- **EXTRACTED TEXT**
Amazon Care is expanding in-person services in more than 20 new cities this year, including New York, San Francisco, Chicago and Miami.

In-person care is already available in Seattle, Baltimore, Boston, Dallas, Austin, Los Angeles, Washington and Arlington, Va. The hybrid service allows patients to access urgent or primary care via telehealth. If it's available and necessary, a provider can travel to the patient's home for follow-up care.

"Patients are tired of a healthcare system that doesn't put them first. Our patient-centric service is changing that, one visit at a time," Kristen Helton, director of Amazon Care, said in a statement. "We’ve brought our on-demand urgent and primary care services to patients nationwide. As we grow the service, we’ll continue to work with our customers to address their needs."

WHY IT MATTERS

Launched in 2019 as a service for its own workers, the tech and retail giant officially announced last year it would offer Amazon Care to other employers.

- **EXERCISE DATA**
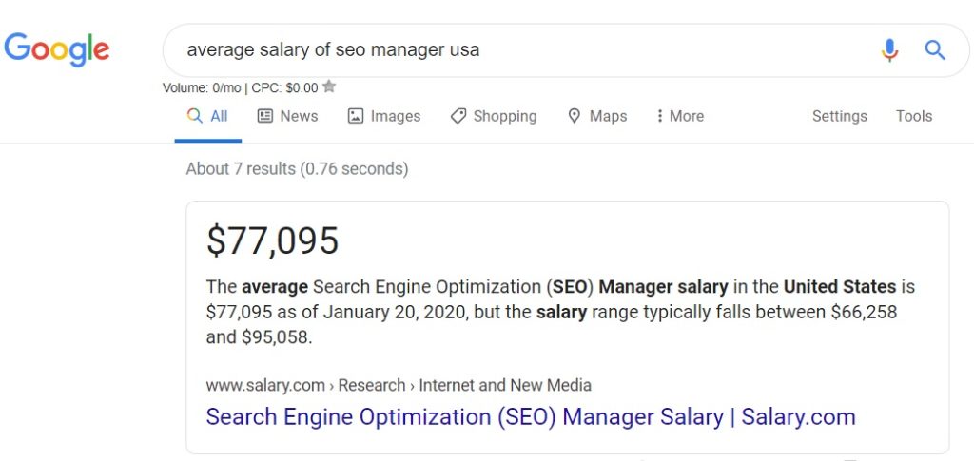Expand the More options dots

[x=659, y=116]
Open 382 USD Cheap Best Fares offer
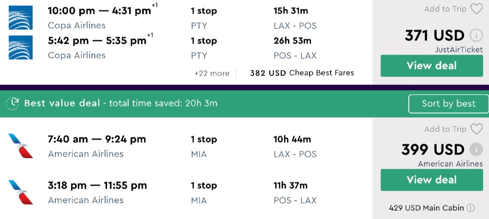489x219 pixels. pos(302,73)
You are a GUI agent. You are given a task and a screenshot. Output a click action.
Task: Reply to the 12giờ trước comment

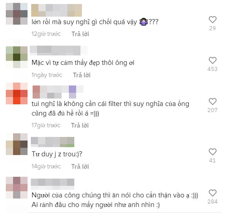(80, 34)
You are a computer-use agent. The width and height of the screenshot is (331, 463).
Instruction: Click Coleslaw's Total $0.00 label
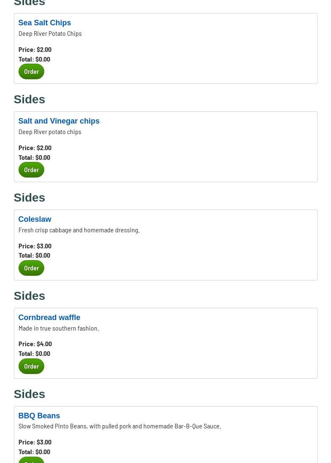[34, 255]
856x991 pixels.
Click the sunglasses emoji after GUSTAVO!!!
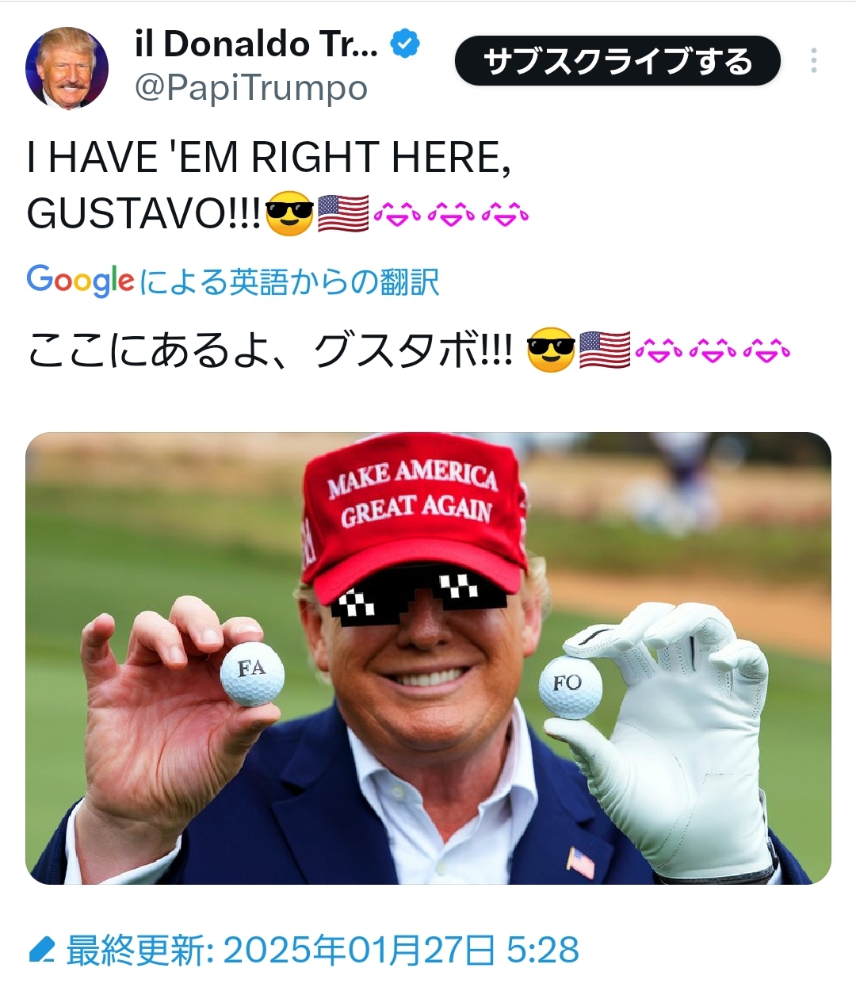[289, 212]
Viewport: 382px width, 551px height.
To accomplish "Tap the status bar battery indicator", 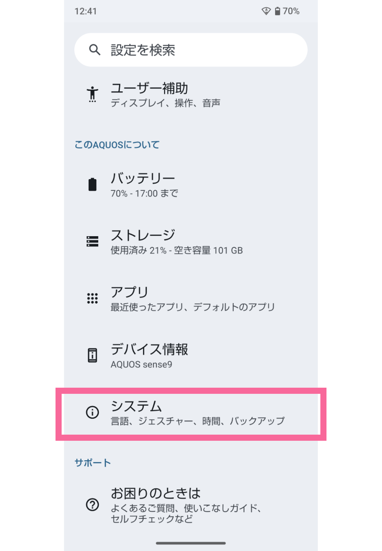I will (x=278, y=11).
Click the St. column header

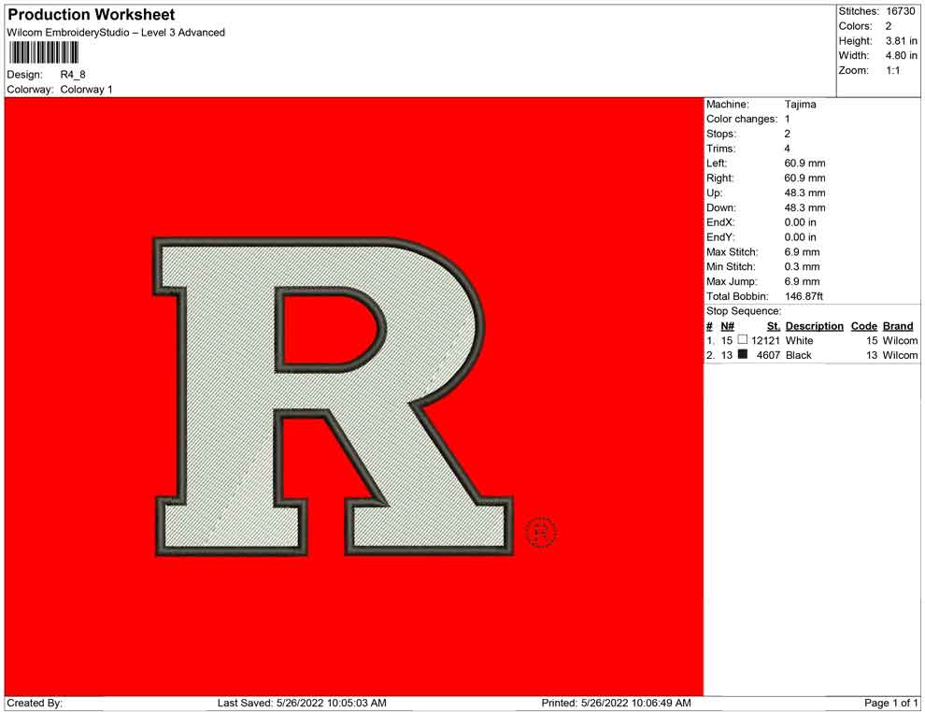[x=773, y=326]
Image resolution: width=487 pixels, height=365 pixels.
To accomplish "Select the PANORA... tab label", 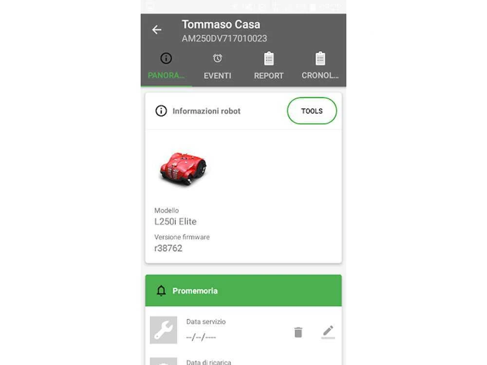I will (x=166, y=75).
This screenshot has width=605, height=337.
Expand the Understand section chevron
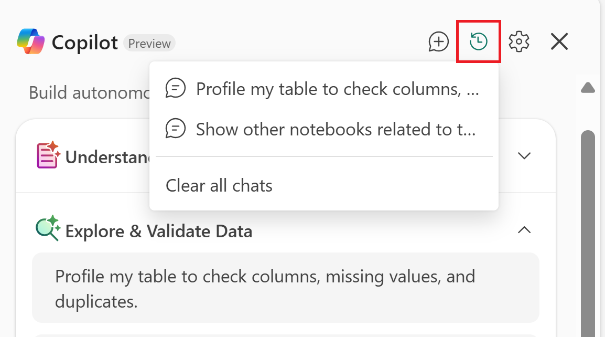point(524,155)
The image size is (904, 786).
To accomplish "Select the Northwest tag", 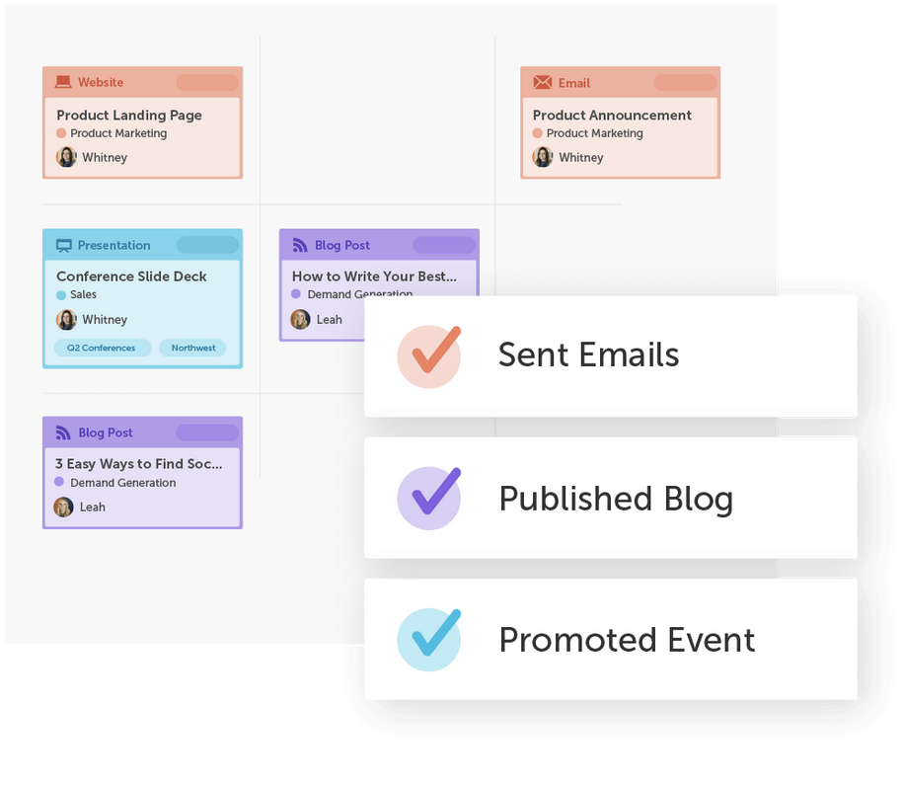I will [193, 348].
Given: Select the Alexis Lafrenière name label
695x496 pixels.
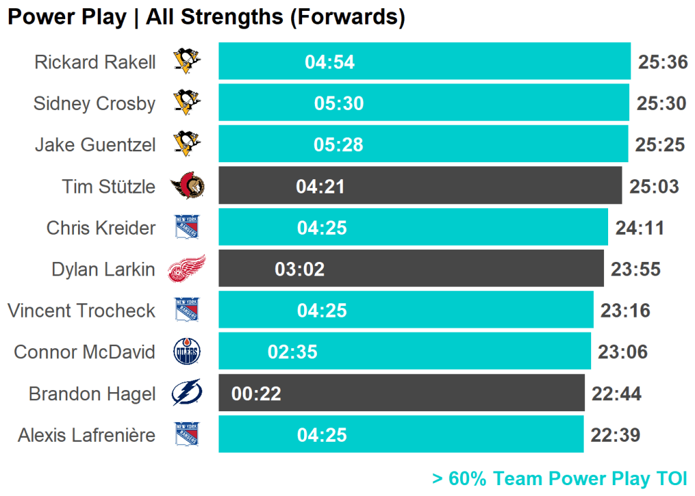Looking at the screenshot, I should click(x=87, y=435).
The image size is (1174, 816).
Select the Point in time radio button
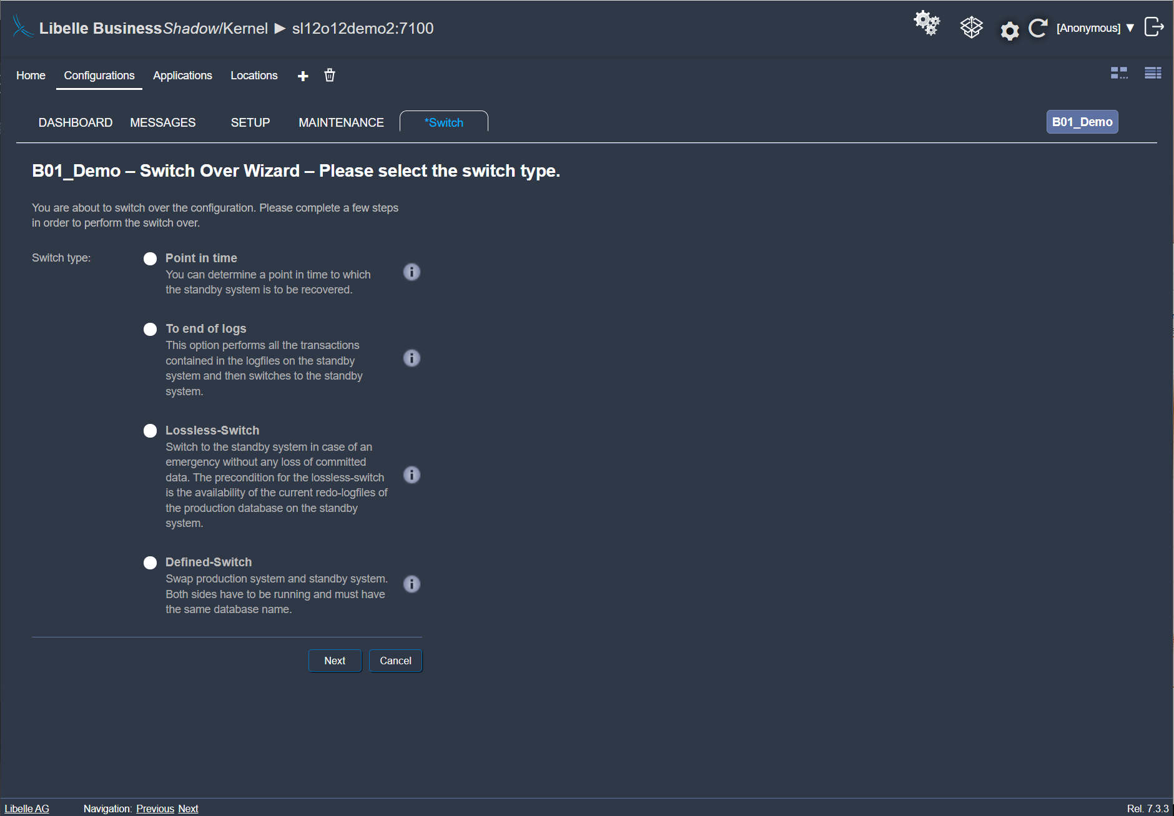[x=150, y=259]
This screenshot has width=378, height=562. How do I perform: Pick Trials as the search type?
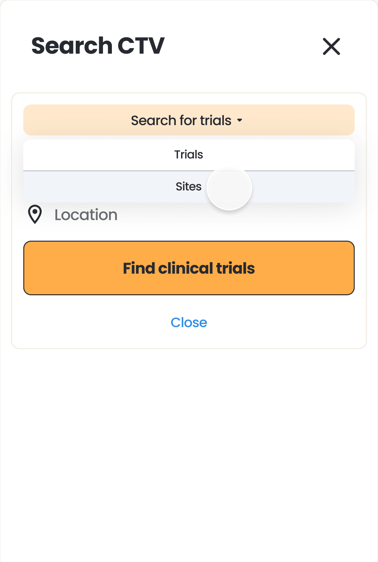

- **EXERCISE BRIEF**
In the Amazon Care text, what year did the service launch, and for whom?

- **RESPONSE AREA**
It launched in 2019 as a service for Amazon's own workers.